Roughly one-third of those suffering from extreme poverty worldwide live in member states of the Organisation of Islamic Cooperation (OIC). In 21 of those 57 countries, fewer than half of the population has access to adequate sanitation.
Four per cent of infants born in these countries die before they reach the age of five.
Simply put, despite great potential, many OIC countries have struggled to achieve broad-based development. For many countries, the infamous “resource curse” is at work; in others, weak leadership and failed institutions are to blame. It does not help that the vast majority (some 71 per cent) of the 125 million people affected by conflicts and natural disasters reside in OIC countries. Instability places enormous strain on national budgets.
But these countries have options. In particular, the capital that has accumulated in some of the OIC countries’ financial systems could play an important role in helping them to meet their development goals — especially if Islamic finance is used to its full potential.
Islamic finance has important advantages over conventional financial products.
Its prohibition of interest and requirement that investments be linked to the real economy, together with its approach to profit- and loss-sharing, add stability to the financial sector.

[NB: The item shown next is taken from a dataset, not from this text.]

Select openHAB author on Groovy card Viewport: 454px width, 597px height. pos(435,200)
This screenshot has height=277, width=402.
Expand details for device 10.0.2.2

Islamic finance can also enhance financial inclusion, as it incorporates people who, for cultural or religious reasons, are excluded from the traditional financial system. This is perhaps one reason why Islamic finance has been expanding at 10-12 per cent per year over the last decade or so.
If Islamic finance is to play its full part in revitalising and diversifying the economies of the OIC countries, governments will need to undertake important reforms. Topping the list is the need for stronger legal institutions that protect property rights and ensure that contracts are enforced.
If people are to have full confidence in Islamic financial products, moreover, the industry will need to be standardised and regulated. National tax policies will also need to be tweaked, to prevent discrimination against Islamic financial instruments.
The World Bank Group is working with partners to help realise these reforms. Furthermore, it has introduced investment projects that use Islamic financing across the region. The World Bank Treasury has issued a variety of Islamic financial instruments, including two Sukuk (bonds that meet Islamic strictures on interest), which have raised $700 million (Dh2.5 billion).
Similarly, the bank’s private-sector arm, the International Financial Corporation, has established the IFC Sukuk Company, which issued $100 million in trust certificates in 2015.
The bank’s political risk insurance arm, the Multilateral Investment Guarantee Agency (MIGA), has provided a $427 million Sharia-compliant investment guarantee for an infrastructure project in Djibouti and $450 million in political risk insurance for a telecommunications investment in Indonesia.
And, together with the Islamic Development Bank Group, the UN, and other donors, the World Bank has created a joint facility to assist the countries hardest hit by instability with concessional financing, which includes an Islamic-finance instrument for Lebanon and Jordan to help them bear the costs of supporting refugees from Syria.
New technology can play a vital role in making financial systems more inclusive, particularly for groups that face greater barriers to access. For example, some 90 per cent of Syrian refugees have access to smartphones, through which they could access financial services. Efforts must be made to ensure that we make the most of such technologies.
Finally, there are humanitarian objectives. And, indeed, work is already under way to address how waqf (charitable endowments), zakat (the obligatory alms tax), and a variety of Islamic financial instruments can be channelled effectively and efficiently to meet humanitarian needs.
Islamic finance can help deliver much-needed solutions to the Muslim world’s development challenges. Its ability to enhance financial stability, promote financial inclusion, and drive sustainable development could spark transformative change across the region.
To realise this potential, Islamic finance, no less than its conventional counterpart, needs an appropriate enabling environment, one characterised by a level playing field, an adequate regulatory framework, and effective partnerships.
The writer is the World Bank Group’s Senior Vice-President for the 2030 Development Agenda, United Nations Relations, and Partnerships, and is a former minister of investment of Egypt.